:: Exercise description ::
The records are to be copied exactly and in full.

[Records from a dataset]
◆ ◆ ◆ ◆ ◆ ◆ ◆
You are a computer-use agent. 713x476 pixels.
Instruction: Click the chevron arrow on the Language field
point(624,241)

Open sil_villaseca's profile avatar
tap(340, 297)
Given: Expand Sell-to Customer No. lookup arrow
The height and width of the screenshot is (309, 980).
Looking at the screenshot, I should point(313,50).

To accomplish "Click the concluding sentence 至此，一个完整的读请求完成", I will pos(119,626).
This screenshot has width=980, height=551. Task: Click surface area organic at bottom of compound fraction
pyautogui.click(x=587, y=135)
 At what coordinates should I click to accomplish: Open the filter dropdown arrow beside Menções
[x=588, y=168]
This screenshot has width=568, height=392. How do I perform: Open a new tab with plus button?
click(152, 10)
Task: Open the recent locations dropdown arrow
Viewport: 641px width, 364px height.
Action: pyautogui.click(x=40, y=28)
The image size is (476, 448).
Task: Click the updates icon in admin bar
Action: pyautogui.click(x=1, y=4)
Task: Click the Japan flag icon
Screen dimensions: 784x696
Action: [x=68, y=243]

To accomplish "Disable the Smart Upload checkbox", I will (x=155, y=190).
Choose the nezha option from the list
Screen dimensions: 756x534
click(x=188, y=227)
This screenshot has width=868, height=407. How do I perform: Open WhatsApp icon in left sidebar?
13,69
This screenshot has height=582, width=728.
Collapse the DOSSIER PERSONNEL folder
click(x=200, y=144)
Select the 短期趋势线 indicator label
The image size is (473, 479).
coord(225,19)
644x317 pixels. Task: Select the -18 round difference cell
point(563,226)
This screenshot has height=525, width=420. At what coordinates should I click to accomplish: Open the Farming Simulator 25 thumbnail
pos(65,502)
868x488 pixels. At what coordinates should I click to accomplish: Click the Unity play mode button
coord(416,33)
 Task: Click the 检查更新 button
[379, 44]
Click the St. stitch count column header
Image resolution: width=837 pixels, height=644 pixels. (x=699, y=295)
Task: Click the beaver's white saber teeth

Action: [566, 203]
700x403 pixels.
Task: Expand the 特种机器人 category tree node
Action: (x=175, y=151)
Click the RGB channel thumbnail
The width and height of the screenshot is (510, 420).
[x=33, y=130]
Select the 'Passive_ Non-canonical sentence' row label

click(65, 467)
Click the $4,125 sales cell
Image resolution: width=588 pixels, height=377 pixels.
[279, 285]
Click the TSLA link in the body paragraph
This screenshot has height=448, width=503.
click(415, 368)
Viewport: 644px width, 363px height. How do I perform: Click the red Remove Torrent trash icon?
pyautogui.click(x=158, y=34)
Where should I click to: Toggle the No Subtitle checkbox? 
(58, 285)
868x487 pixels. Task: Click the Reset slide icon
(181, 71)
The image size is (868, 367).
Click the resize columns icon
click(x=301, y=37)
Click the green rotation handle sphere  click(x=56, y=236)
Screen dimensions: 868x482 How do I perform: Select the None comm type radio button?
◆ ◆ ◆ ◆ ◆ ◆ ◆
:: Answer area ::
You are a computer-use agent. 713x476 pixels.
Instruction: Click the chevron arrow on the Language field
point(624,241)

Open sil_villaseca's profile avatar
tap(340, 297)
Given: Expand Sell-to Customer No. lookup arrow
The height and width of the screenshot is (309, 980).
Looking at the screenshot, I should point(313,50).

To accomplish "Click the concluding sentence 至此，一个完整的读请求完成", I will pos(119,626).
This screenshot has width=980, height=551. Task: Click surface area organic at bottom of compound fraction
pyautogui.click(x=587, y=135)
 At what coordinates should I click to accomplish: Open the filter dropdown arrow beside Menções
[x=588, y=168]
This screenshot has width=568, height=392. How do I perform: Open a new tab with plus button?
click(152, 10)
Task: Open the recent locations dropdown arrow
Viewport: 641px width, 364px height.
Action: pyautogui.click(x=40, y=28)
The image size is (476, 448).
Task: Click the updates icon in admin bar
Action: pyautogui.click(x=1, y=4)
Task: Click the Japan flag icon
Screen dimensions: 784x696
Action: [x=68, y=243]

To accomplish "Disable the Smart Upload checkbox", I will (x=155, y=190).
Choose the nezha option from the list
Screen dimensions: 756x534
click(x=188, y=227)
This screenshot has width=868, height=407. How do I perform: Open WhatsApp icon in left sidebar?
13,69
This screenshot has height=582, width=728.
Collapse the DOSSIER PERSONNEL folder
click(x=200, y=144)
Select the 短期趋势线 indicator label
The image size is (473, 479).
coord(225,19)
644x317 pixels. Task: Select the -18 round difference cell
point(563,226)
This screenshot has height=525, width=420. At what coordinates should I click to accomplish: Open the Farming Simulator 25 thumbnail
pos(65,502)
868x488 pixels. At what coordinates should I click to accomplish: Click the Unity play mode button
coord(416,33)
 Task: Click the 检查更新 button
[379, 44]
Click the St. stitch count column header
Image resolution: width=837 pixels, height=644 pixels. (x=699, y=295)
Task: Click the beaver's white saber teeth

Action: [566, 203]
700x403 pixels.
Task: Expand the 特种机器人 category tree node
Action: (x=175, y=151)
Click the RGB channel thumbnail
The width and height of the screenshot is (510, 420).
[x=33, y=130]
Select the 'Passive_ Non-canonical sentence' row label

click(65, 467)
Click the $4,125 sales cell
Image resolution: width=588 pixels, height=377 pixels.
[279, 285]
Click the TSLA link in the body paragraph
This screenshot has height=448, width=503.
click(415, 368)
Viewport: 644px width, 363px height. How do I perform: Click the red Remove Torrent trash icon?
pyautogui.click(x=158, y=34)
Where should I click to: Toggle the No Subtitle checkbox? 
(58, 285)
868x487 pixels. Task: Click the Reset slide icon
(181, 71)
The image size is (868, 367).
Click the resize columns icon
click(x=301, y=37)
Click the green rotation handle sphere  click(x=56, y=236)
Screen dimensions: 868x482 How do I perform: Select the None comm type radio button?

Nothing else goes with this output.